ElevenLabs 文本转语音 (TTS)

简介

ElevenLabs 提供使用深度学习的自然发声语音合成软件。其 AI 音频模型以 32 种语言生成逼真、多功能且上下文感知的语音、声音和音效。ElevenLabs 文本转语音 API 使用户能够通过超逼真的 AI 旁白将任何书籍、文章、PDF、新闻简报或文本生动地呈现出来。

先决条件

创建 ElevenLabs 帐户并获取 API 密钥。您可以在 ElevenLabs 注册页面注册。登录后，您的 API 密钥可以在您的个人资料页面找到。
将 spring-ai-elevenlabs 依赖项添加到您的项目构建文件中。更多信息，请参阅依赖管理部分。

自动配置

Spring AI 为 ElevenLabs 文本转语音客户端提供 Spring Boot 自动配置。要启用它，请将以下依赖项添加到您的项目 Maven pom.xml 文件中

<dependency>
    <groupId>org.springframework.ai</groupId>
    <artifactId>spring-ai-starter-model-elevenlabs</artifactId>
</dependency>

或添加到您的 Gradle build.gradle 构建文件中

dependencies {
    implementation 'org.springframework.ai:spring-ai-starter-model-elevenlabs'
}

请参阅依赖管理部分，将 Spring AI BOM 添加到您的构建文件中。

语音属性

连接属性

前缀 spring.ai.elevenlabs 用作所有 ElevenLabs 相关配置（包括连接和 TTS 特定设置）的属性前缀。这在 ElevenLabsConnectionProperties 中定义。

财产

描述

默认值

spring.ai.elevenlabs.base-url

ElevenLabs API 的基本 URL。

api.elevenlabs.io

spring.ai.elevenlabs.api-key

您的 ElevenLabs API 密钥。

配置属性

音频语音自动配置的启用和禁用现在通过前缀为 spring.ai.model.audio.speech 的顶级属性进行配置。

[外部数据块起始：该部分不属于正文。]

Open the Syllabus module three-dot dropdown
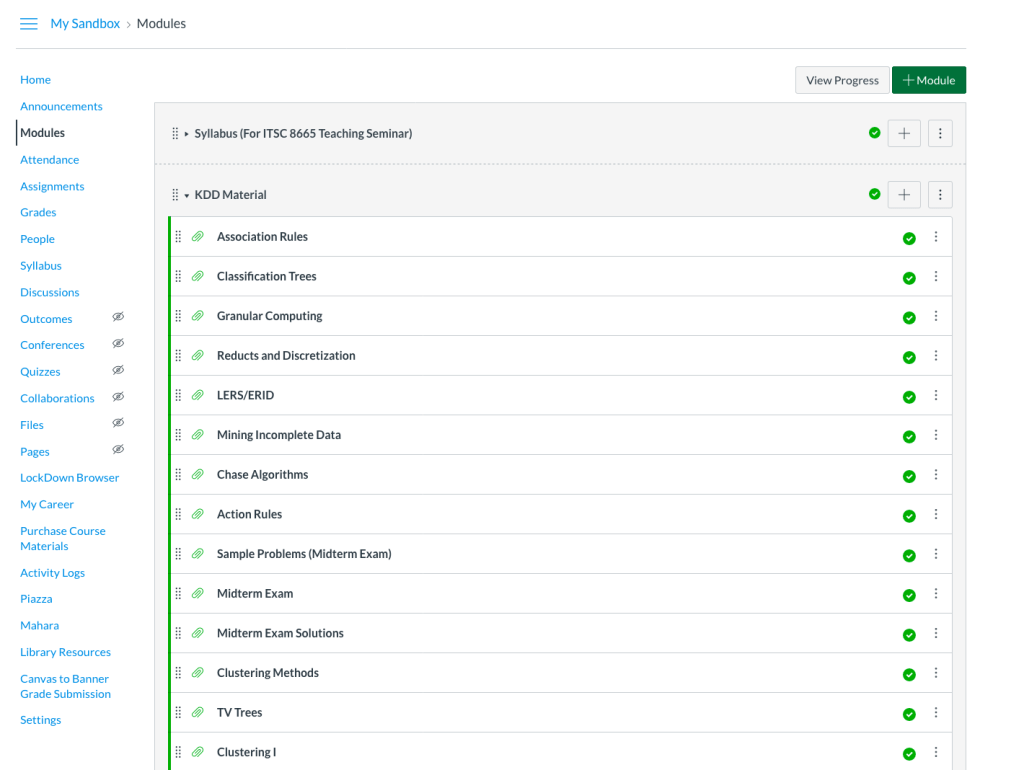The image size is (1024, 770). (940, 133)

要启用，spring.ai.model.audio.speech=elevenlabs（默认已启用）

要禁用，spring.ai.model.audio.speech=none（或任何不匹配 elevenlabs 的值）

此更改是为了允许配置多个模型。

前缀 spring.ai.elevenlabs.tts 用作属性前缀，专门用于配置 ElevenLabs 文本转语音客户端。这在 ElevenLabsSpeechProperties 中定义。

财产	描述	默认值
spring.ai.model.audio.speech	启用音频语音模型	elevenlabs
spring.ai.elevenlabs.tts.options.model-id	要使用的模型 ID。	eleven_turbo_v2_5
spring.ai.elevenlabs.tts.options.voice-id	要使用的语音 ID。这是语音 ID，而不是语音名称。	9BWtsMINqrJLrRacOk9x
spring.ai.elevenlabs.tts.options.output-format	生成的音频的输出格式。请参阅下面的输出格式。	mp3_22050_32

财产

描述

默认值

spring.ai.model.audio.speech

启用音频语音模型

elevenlabs

spring.ai.elevenlabs.tts.options.model-id

要使用的模型 ID。

eleven_turbo_v2_5

spring.ai.elevenlabs.tts.options.voice-id

要使用的语音 ID。这是 语音 ID，而不是语音名称。

9BWtsMINqrJLrRacOk9x

spring.ai.elevenlabs.tts.options.output-format

生成的音频的输出格式。请参阅下面的输出格式。

mp3_22050_32

基本 URL 和 API 密钥也可以使用 spring.ai.elevenlabs.tts.base-url 和 spring.ai.elevenlabs.tts.api-key 专门为 TTS 进行配置。但是，通常建议为了简单起见使用全局 spring.ai.elevenlabs 前缀，除非您有特定原因需要为不同的 ElevenLabs 服务使用不同的凭据。更具体的 tts 属性将覆盖全局属性。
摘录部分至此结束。